(YOUR OBJECTIVE)
The answer should hold exactly the lines of the entries below from the one containing "Instruction: Insert an icon via 图标 button" through the last line, both included.
### DATA SHOWN
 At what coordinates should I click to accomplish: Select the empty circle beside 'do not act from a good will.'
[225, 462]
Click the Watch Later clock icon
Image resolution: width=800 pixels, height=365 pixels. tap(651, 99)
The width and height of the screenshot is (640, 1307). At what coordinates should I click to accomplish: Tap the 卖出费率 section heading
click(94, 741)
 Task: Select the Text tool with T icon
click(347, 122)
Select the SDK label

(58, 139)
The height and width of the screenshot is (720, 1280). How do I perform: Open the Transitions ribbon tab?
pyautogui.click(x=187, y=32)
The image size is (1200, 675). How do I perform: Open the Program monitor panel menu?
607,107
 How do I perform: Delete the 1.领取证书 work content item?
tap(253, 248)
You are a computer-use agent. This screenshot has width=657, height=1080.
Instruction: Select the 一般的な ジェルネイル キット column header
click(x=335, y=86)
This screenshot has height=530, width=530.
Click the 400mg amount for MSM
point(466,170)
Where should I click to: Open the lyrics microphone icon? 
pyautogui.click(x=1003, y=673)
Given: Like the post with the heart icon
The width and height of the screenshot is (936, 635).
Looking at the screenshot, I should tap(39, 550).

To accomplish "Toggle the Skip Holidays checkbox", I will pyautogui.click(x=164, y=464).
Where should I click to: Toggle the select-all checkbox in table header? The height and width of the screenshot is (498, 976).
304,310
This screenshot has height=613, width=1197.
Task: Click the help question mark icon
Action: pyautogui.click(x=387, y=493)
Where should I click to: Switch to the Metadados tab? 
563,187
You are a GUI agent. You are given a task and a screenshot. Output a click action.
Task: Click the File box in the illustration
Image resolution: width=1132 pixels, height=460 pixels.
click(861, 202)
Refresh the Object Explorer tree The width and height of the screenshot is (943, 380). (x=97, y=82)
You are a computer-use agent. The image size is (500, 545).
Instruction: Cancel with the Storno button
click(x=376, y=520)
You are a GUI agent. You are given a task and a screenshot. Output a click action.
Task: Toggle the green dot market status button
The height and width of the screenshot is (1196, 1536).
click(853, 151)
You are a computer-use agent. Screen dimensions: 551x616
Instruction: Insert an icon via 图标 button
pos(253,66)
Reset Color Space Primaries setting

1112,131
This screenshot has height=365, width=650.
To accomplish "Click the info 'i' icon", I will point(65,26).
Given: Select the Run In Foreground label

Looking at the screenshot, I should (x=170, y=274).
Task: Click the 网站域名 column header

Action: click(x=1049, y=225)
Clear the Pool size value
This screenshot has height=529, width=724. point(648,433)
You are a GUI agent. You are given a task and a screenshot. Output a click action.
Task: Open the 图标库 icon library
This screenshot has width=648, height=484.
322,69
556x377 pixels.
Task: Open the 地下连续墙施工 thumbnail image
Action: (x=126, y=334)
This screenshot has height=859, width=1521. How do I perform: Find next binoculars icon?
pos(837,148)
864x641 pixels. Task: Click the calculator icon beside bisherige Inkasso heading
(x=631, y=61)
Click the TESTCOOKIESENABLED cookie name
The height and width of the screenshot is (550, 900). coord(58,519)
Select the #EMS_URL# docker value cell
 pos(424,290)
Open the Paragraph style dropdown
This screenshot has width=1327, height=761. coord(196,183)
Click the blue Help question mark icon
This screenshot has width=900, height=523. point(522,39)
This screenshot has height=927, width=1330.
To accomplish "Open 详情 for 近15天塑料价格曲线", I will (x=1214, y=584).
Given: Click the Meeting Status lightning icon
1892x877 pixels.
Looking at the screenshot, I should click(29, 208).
######
(EXPECTED OUTPUT)
Instruction: Insert an icon via 图标 button
pos(253,66)
Reset Color Space Primaries setting

1112,131
This screenshot has height=365, width=650.
To accomplish "Click the info 'i' icon", I will point(65,26).
Given: Select the Run In Foreground label

Looking at the screenshot, I should (x=170, y=274).
Task: Click the 网站域名 column header

Action: click(x=1049, y=225)
Clear the Pool size value
This screenshot has height=529, width=724. point(648,433)
You are a GUI agent. You are given a task and a screenshot. Output a click action.
Task: Open the 图标库 icon library
This screenshot has width=648, height=484.
322,69
556x377 pixels.
Task: Open the 地下连续墙施工 thumbnail image
Action: (x=126, y=334)
This screenshot has height=859, width=1521. How do I perform: Find next binoculars icon?
pos(837,148)
864x641 pixels. Task: Click the calculator icon beside bisherige Inkasso heading
(x=631, y=61)
Click the TESTCOOKIESENABLED cookie name
The height and width of the screenshot is (550, 900). coord(58,519)
Select the #EMS_URL# docker value cell
 pos(424,290)
Open the Paragraph style dropdown
This screenshot has width=1327, height=761. coord(196,183)
Click the blue Help question mark icon
This screenshot has width=900, height=523. point(522,39)
This screenshot has height=927, width=1330.
To accomplish "Open 详情 for 近15天塑料价格曲线", I will (x=1214, y=584).
Given: Click the Meeting Status lightning icon
1892x877 pixels.
Looking at the screenshot, I should click(29, 208).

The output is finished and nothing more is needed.